It is not common for airline companies to instate dividends. Instead, carriers implement share-buyback programs to bring capital appreciation to their shareholders. Delta Air Lines, Inc. (NYSE:DAL) has instated a modest 1.3% dividend offer and a $500 million share-repurchase program. Based on the analysis of its latest quarterly earnings report and monthly traffic reports, I believe its dividend offer may be a good idea.
Brief fundamental metrics
Delta Air Lines, Inc. (NYSE:DAL), a $15.2 billion by market capitalization carrier, is trading with a P/E of 17, and a forward P/E of just under 6. Its PEG ratio is 0.7. The stock has rallied 50% year-to-date, and 64% on a 12-month trailing basis. The company may look attractive to the value-oriented investor at first sight.
Analysis of 1Q 2013 performance
(For space saving, the following metrics will be compared from 1Q 2012 to 1Q 2013, so reiteration is avoided.)
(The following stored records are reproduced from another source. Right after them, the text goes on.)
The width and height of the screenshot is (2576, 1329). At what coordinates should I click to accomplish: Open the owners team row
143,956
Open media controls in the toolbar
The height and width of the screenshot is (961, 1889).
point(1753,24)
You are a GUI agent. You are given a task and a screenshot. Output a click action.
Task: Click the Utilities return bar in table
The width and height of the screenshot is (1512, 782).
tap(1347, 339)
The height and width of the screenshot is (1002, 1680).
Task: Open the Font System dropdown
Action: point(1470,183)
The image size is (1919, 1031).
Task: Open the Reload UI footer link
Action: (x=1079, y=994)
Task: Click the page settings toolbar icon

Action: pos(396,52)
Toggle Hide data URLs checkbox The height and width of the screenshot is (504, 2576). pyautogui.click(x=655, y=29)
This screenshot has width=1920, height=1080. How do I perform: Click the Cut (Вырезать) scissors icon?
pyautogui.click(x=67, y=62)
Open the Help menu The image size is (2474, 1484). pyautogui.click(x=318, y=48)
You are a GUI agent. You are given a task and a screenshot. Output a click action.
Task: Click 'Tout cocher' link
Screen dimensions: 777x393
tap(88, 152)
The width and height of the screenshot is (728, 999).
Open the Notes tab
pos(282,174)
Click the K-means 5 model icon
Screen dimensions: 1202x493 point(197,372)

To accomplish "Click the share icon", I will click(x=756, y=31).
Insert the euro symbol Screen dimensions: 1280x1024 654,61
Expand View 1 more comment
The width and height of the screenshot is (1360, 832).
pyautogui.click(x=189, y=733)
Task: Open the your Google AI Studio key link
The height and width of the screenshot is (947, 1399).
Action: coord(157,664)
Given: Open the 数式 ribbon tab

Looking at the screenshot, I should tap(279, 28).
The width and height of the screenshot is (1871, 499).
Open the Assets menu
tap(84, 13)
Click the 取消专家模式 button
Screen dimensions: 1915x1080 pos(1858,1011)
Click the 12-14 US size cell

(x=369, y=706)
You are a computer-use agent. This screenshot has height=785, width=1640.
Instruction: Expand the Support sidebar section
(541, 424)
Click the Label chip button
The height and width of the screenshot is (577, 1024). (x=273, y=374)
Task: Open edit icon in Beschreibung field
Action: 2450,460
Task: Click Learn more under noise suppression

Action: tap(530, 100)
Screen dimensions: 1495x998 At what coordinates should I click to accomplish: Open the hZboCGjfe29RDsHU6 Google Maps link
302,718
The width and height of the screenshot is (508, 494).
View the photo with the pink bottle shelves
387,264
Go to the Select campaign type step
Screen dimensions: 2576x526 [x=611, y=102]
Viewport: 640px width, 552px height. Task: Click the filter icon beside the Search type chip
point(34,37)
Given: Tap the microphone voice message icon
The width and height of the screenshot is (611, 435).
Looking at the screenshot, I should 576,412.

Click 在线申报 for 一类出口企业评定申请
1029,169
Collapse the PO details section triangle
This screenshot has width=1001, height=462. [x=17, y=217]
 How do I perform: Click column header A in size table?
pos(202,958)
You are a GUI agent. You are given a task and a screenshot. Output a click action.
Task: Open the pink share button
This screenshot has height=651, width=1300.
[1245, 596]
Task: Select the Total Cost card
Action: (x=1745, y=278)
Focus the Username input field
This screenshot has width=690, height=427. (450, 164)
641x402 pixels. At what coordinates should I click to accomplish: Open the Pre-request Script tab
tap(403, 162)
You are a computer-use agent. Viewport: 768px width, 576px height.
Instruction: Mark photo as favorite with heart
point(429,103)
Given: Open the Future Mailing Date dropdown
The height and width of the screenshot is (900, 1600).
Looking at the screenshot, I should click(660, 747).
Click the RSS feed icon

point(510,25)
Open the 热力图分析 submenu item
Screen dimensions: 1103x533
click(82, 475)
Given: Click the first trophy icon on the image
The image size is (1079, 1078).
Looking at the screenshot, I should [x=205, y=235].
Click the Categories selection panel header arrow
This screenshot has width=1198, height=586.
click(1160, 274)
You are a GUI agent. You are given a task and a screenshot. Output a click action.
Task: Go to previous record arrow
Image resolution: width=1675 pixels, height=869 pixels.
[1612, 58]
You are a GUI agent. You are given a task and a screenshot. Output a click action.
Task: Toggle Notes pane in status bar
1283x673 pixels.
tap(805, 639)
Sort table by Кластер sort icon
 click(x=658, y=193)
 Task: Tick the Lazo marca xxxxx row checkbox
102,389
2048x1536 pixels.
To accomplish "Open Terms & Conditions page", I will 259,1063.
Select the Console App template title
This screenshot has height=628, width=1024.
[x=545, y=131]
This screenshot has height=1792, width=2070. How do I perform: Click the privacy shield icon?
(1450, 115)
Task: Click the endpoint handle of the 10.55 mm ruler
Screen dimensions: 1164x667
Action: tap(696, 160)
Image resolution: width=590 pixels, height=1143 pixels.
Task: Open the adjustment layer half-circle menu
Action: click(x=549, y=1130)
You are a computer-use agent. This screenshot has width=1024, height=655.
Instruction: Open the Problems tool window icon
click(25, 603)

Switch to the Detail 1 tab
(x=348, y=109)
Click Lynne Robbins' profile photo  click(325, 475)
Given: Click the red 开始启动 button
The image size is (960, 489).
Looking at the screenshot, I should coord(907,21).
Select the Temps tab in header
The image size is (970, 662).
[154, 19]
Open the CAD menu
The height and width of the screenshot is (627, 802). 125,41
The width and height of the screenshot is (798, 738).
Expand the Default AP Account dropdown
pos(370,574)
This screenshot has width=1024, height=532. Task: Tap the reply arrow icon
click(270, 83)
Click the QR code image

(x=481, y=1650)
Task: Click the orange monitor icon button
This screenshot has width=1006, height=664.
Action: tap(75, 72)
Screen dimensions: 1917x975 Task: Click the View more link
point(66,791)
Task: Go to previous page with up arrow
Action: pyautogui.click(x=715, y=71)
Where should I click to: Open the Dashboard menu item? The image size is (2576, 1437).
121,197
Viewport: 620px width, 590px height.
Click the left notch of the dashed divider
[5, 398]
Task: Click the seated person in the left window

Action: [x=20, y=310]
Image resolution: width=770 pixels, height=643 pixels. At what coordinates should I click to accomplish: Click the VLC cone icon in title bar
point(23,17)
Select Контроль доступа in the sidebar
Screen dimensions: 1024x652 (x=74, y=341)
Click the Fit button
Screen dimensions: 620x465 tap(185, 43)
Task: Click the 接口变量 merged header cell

According to the company’s most recent earnings report, Delta Air Lines, Inc. (NYSE:DAL)’s net profit totaled $85 million, an improvement of $124 million on a year-over-year basis. What’s more is that Delta generated $1.1 billion of operating cash flow, and $457 million in free cash flow. Its adjusted net debt totaled $11 billion by the end of the quarter.
Furthermore, Delta Air Lines, Inc. (NYSE:DAL) was operating 719 aircraft by the end of the quarter, 51 less from a year ago. Personally, I like Delta’s strategy regarding reducing its costs of operation by returning unnecessary aircraft to lessors and selling them to other airlines.
Let’s compare Delta Air Lines, Inc. (NYSE:DAL)’ metrics against other major airlines to provide color regarding its quarterly performance.
US Airways Group, Inc. (NYSE:LCC)’s
1Q 2013 total revenue increased 3.5% from about $3.3 billion to approximately $3.4 billion. Its operating costs increased 2.2%, below the 3% rise of Delta’s, from $3.2 billion to approximately $3.3 billion. Its aircraft-fuel costs increased by 0.2%, and its salaries and related expenses rose 5%. After non-operating income expenses, the company’s net income declined 8.3% from $48 million to $44 million.
United Continental Holdings Inc (NYSE:UAL) increased its revenue by 1.4% from $8.6 billion to $8.7 billion. Its operating expenses increased 1.3% from $8.8 billion to approximately $8.9 billion. By delving its operation costs, aircraft-fuel expenses decreased 5.5%, but salaries and related expenses rose 12%. Overall, due to less costs of operation, the company’s net loss narrowed from from a loss of $448 million to a loss of $417 million.
Although Delta Air Lines, Inc. (NYSE:DAL) fared better than United Continental Holdings Inc (NYSE:UAL) during the first quarter of 2012 in terms of a profitable net income, the company’s profit shrunk significantly. US Airways Group, Inc. (NYSE:LCC) fared better, and its net income fell by just 8%. United Continental Holdings managed to reduce its losses considerably, though it and US Airways are losing domestic market share to regional airlines such as Alaska Air Group, Inc. (NYSE:ALK) and Southwest Airlines Co. (NYSE:LUV).
United Continental Holdings Inc (NYSE:UAL) is reducing its operation costs by replacing its B767-200 and B757-200 aircraft with the more fuel-efficient version, the B737-700. This should help increase its net income. However, its future still looks shady. The carrier is under huge pressure from regional airlines. JetBlue Airways Corporation (NASDAQ:JBLU) has inaugurated new routes from the International Airport of Houston, one of United Continental’s main hubs.
On the contrary, US Airways Group, Inc. (NYSE:LCC) is expanding its fleet, a sign of growth. Its fleet is mainly composed by Airbus aircraft. The last portion of its The Boeing Company (NYSE:BA) B737s will be decommissioned by 2014, and it will be replaced by Airbus A321 models. The company is showing signs of growth, and it should be under every investor’s radar.
Delta’s April monthly traffic report
According to Delta Air Lines, Inc. (NYSE:DAL)’s most recent monthly traffic report, the company’s revenue passenger miles (RPM) declined 0.7% from 15.6 billion in April 2012 to 15.5 billion in April 2013. Considerable weakness in the regional market led to a 7% decline in regional RPM. However, the decline in revenue was offset by its international sector.